Tarefa proposta 1
Traduza para o inglês a seguinte frase da entrevista sobre skate: "Ficou pouquíssimo tempo sem patrocínio de tênis."

==== Texto de origem

Lucas Xaparral é um dos caras mais infiltrados no game quando falamos de skate brasileiro. Acabou de sair da Emerica e já entrou na Vans, faz o corre e ganha a vida como skatista profissional e foi destaque até no Next New Wave, projeto do Berrics com a The Skateboard Mag.
Ele tinha um HD com várias imagens que foram rejeitadas mais de uma vez, acabaram não entrando em nenhum projeto e iam direto pro lixo; esforço perdido, suor à toa. Essa entrevista é sobre isso: patrocínios, a validade dos vídeos, das fotos, a velocidade da internet, do Instagram, das redes sociais e o papel da vídeo parte no skate atual, mesmo que seja uma parte bastarda, só com os rejects. Porque a gente gosta dum lixo também.
[Fel] Você é profissional desde 2007, certo? Acabou de sair da Emerica e já entrou na Vans… Ficou pouquíssimo tempo sem patrocínio de tênis. Você ainda precisa ficar indo atrás quando perde um patrocínio ou as marcas já vem até você? Tá mais fácil do que antes pra você?

========
==== Listagem fornecida

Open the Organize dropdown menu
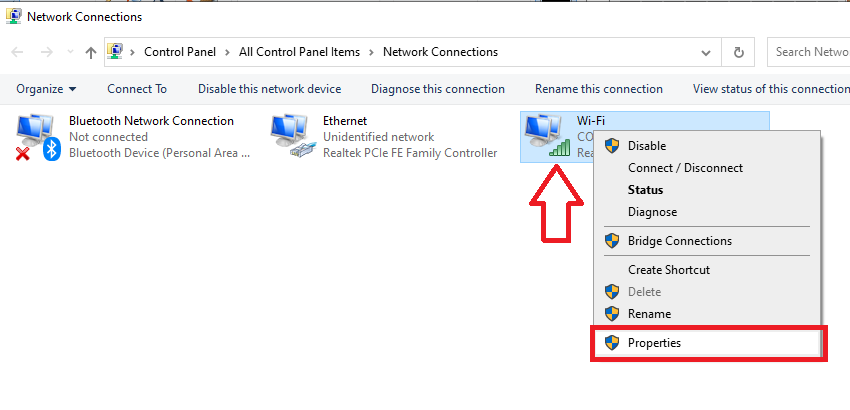The height and width of the screenshot is (410, 850). click(47, 89)
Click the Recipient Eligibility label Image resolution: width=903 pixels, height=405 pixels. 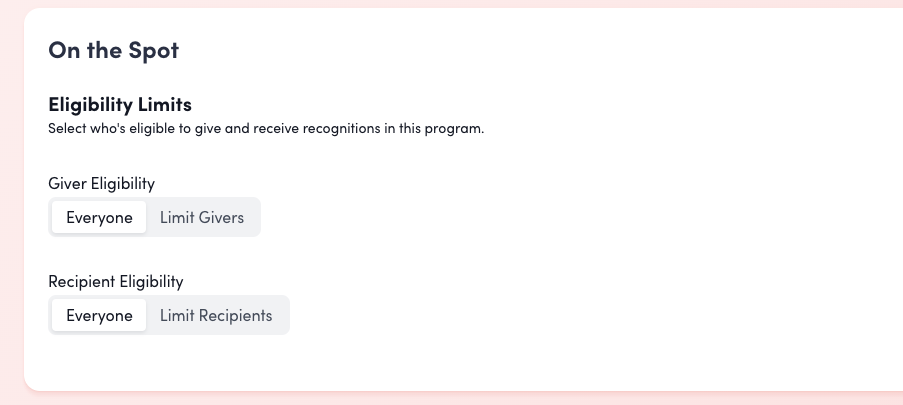coord(115,281)
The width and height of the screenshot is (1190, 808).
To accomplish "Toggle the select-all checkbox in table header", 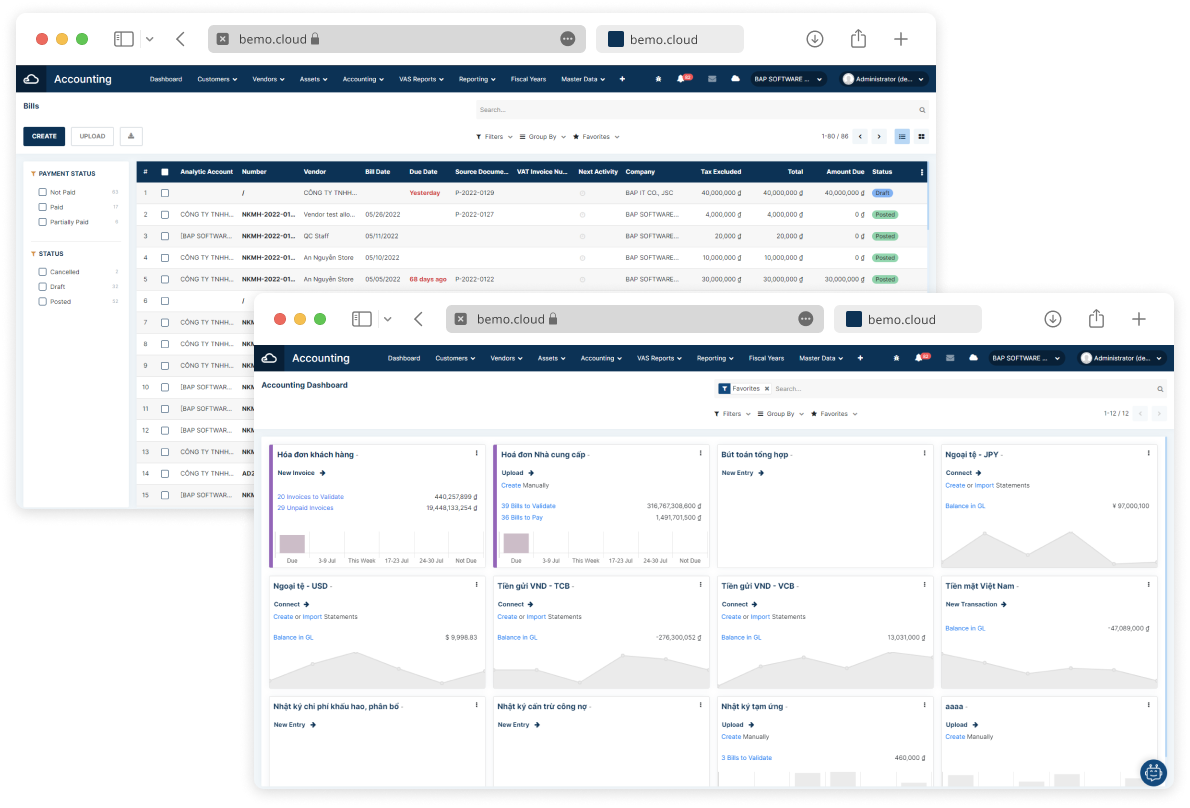I will pyautogui.click(x=165, y=172).
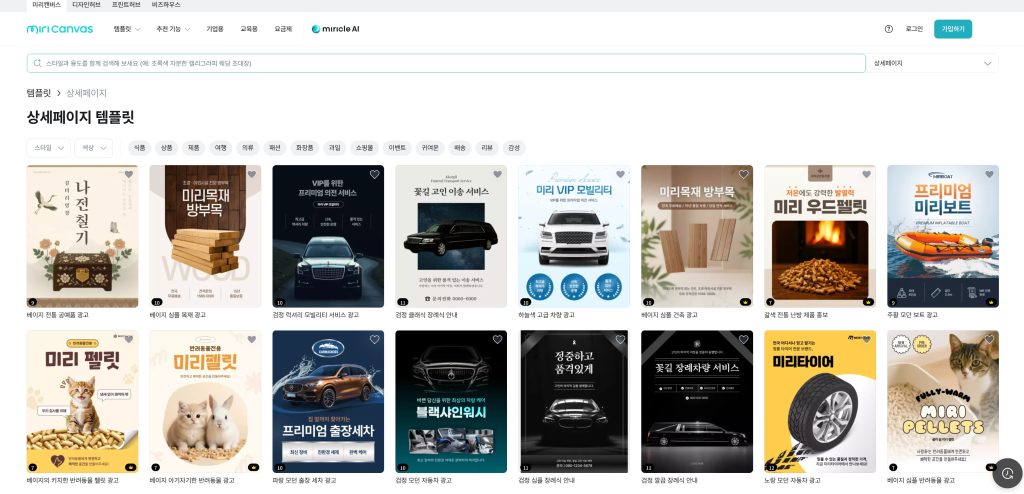Viewport: 1024px width, 494px height.
Task: Click the search magnifier icon in search bar
Action: pyautogui.click(x=38, y=63)
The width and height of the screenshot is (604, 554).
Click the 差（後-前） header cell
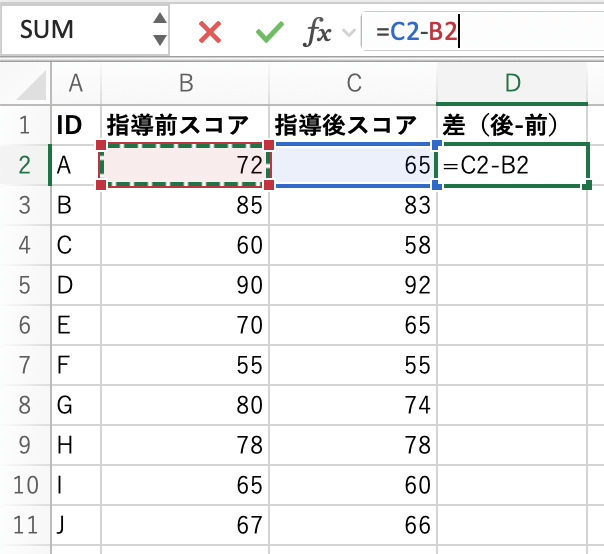[x=513, y=125]
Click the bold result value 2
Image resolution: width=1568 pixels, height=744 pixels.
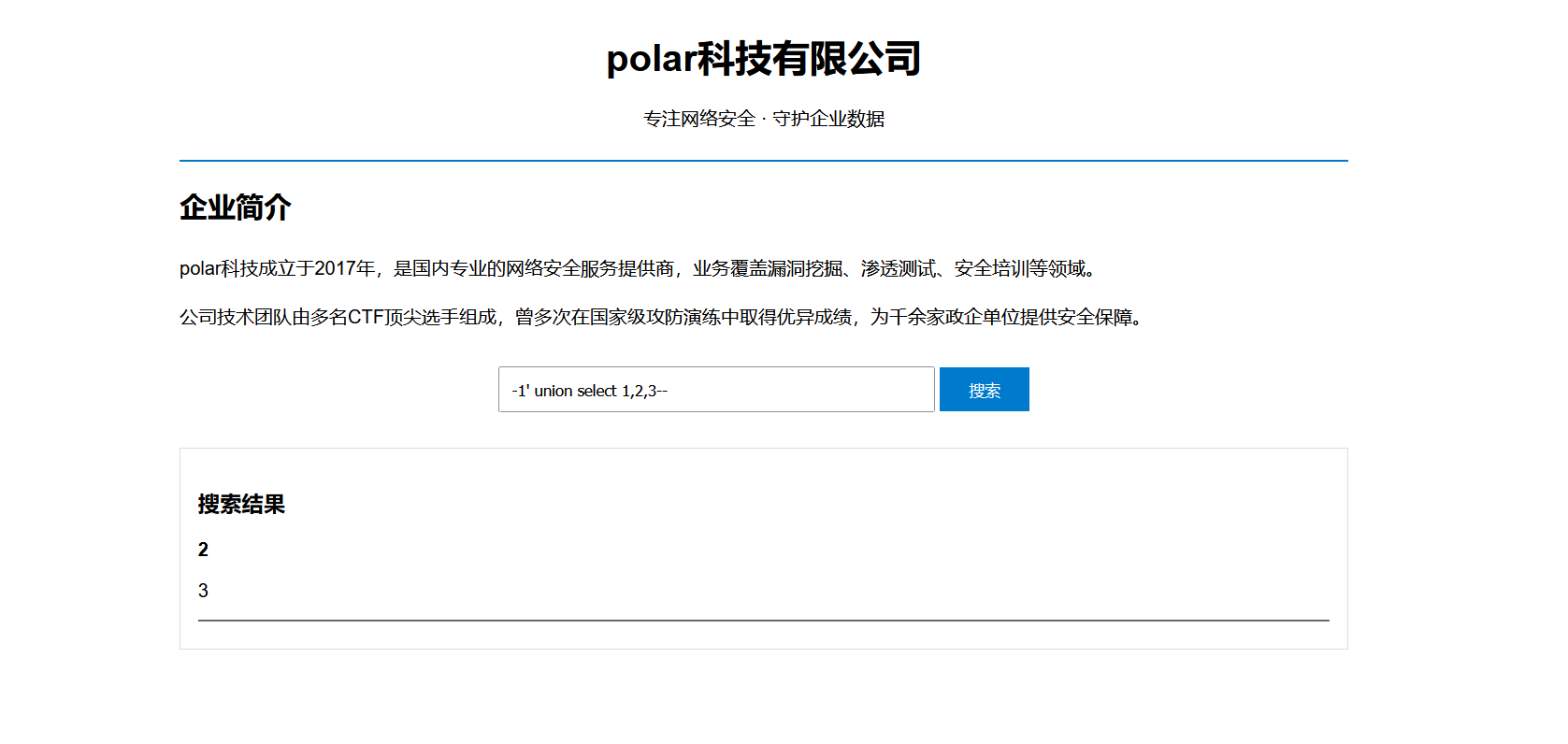click(x=203, y=550)
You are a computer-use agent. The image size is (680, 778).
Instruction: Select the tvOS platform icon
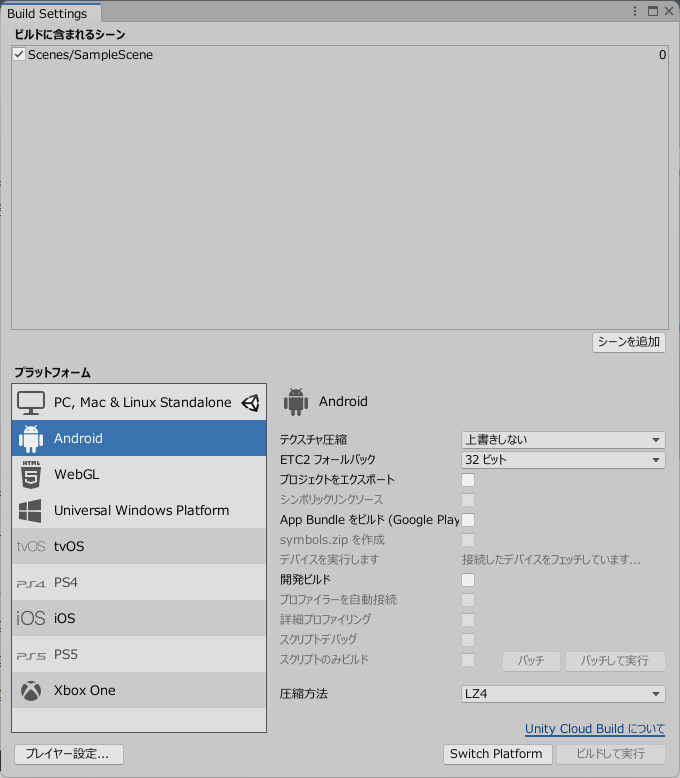coord(31,547)
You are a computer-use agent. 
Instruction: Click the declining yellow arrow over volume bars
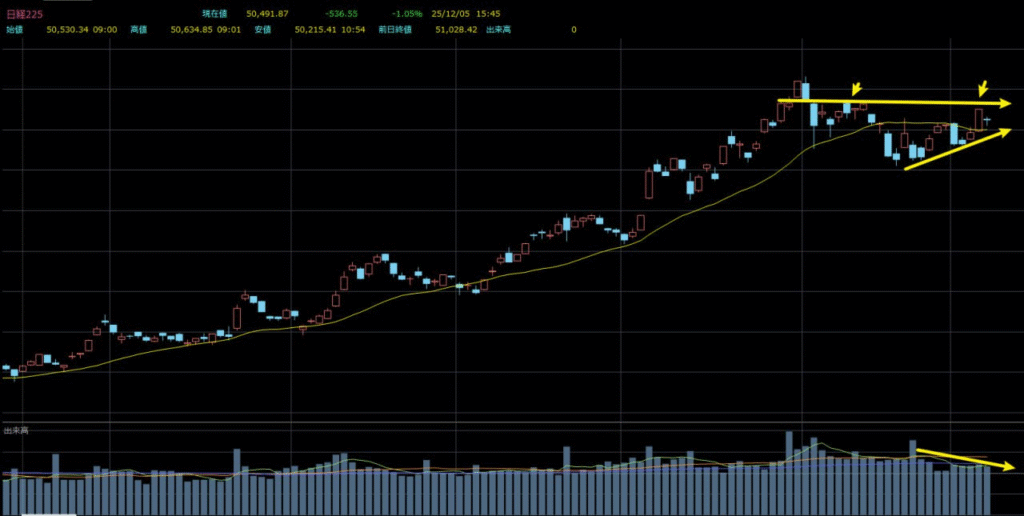pyautogui.click(x=965, y=460)
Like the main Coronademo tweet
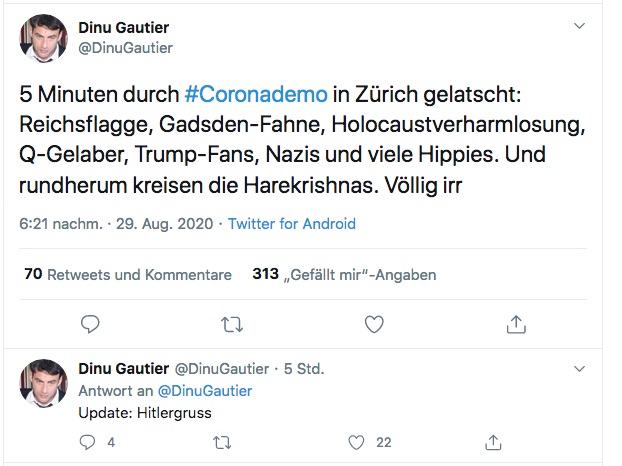Image resolution: width=622 pixels, height=466 pixels. coord(374,323)
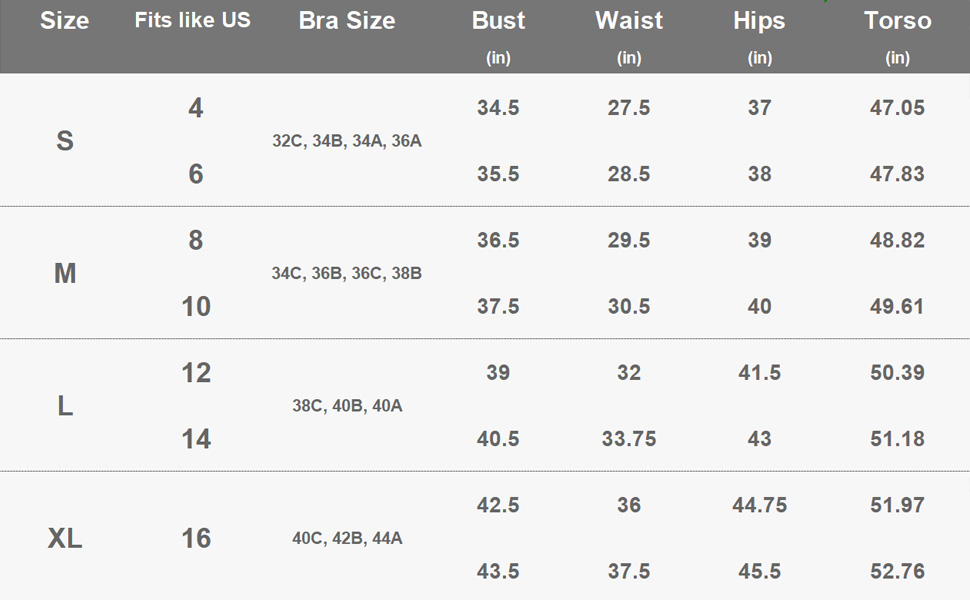Select the S size label
970x600 pixels.
[65, 141]
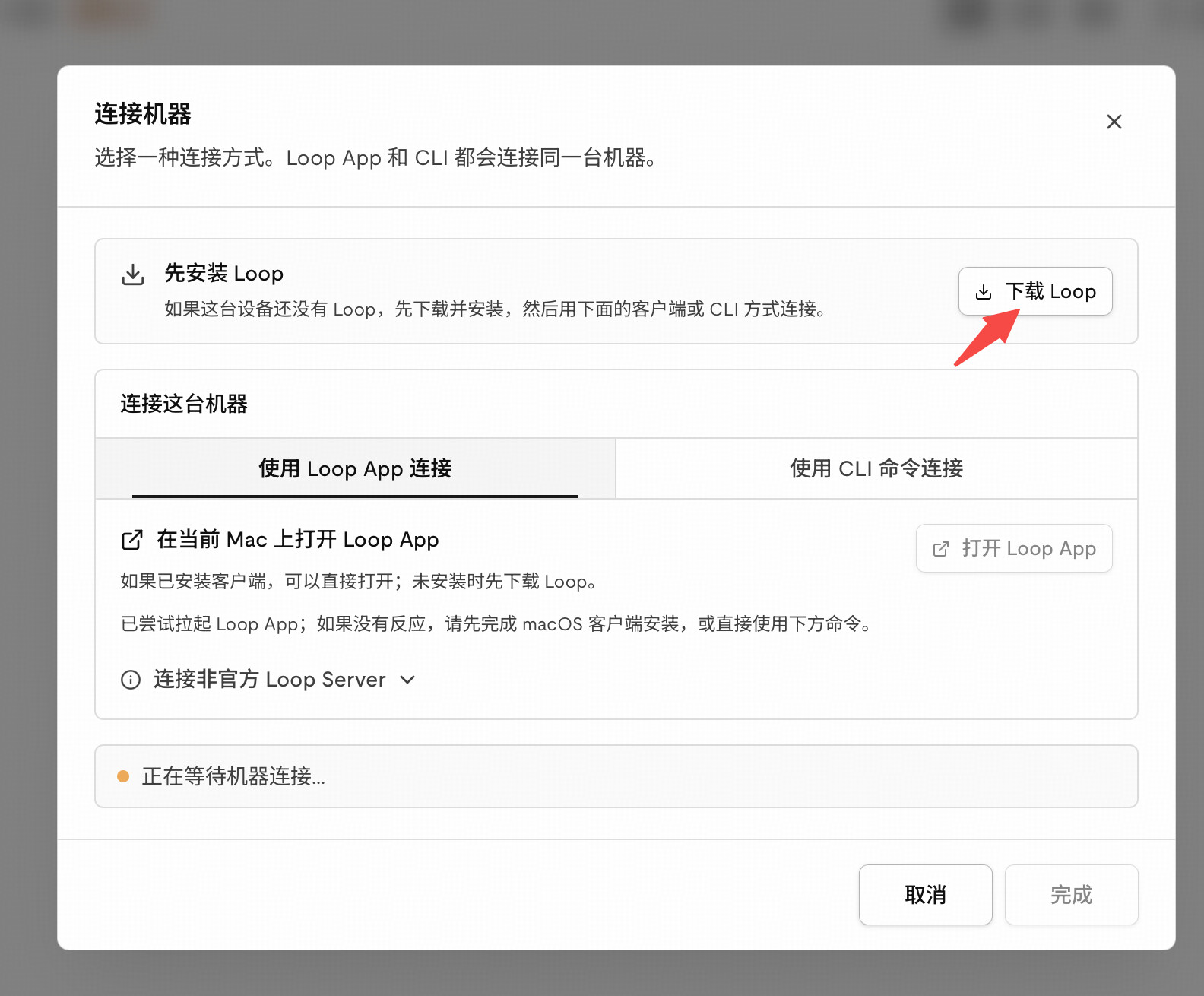Close the 连接机器 dialog with X

1114,122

========

Tarefa proposta 2
No trecho da listagem que vai da linha com "You are a computer-use agent. The" até a linha com "pyautogui.click(x=965, y=460)", inclusive, substitua "Instruction" por "Task" e mantenha todo o resto inalterado. Apresente apenas essas linhas e omita as imagens.

Resposta do exercício 1
You went only a very short time without a shoe sponsorship.

Resposta do exercício 2
You are a computer-use agent. The image size is (680, 778).
Task: Select the tvOS platform icon
coord(31,547)
You are a computer-use agent. 
Task: Click the declining yellow arrow over volume bars
pyautogui.click(x=965, y=460)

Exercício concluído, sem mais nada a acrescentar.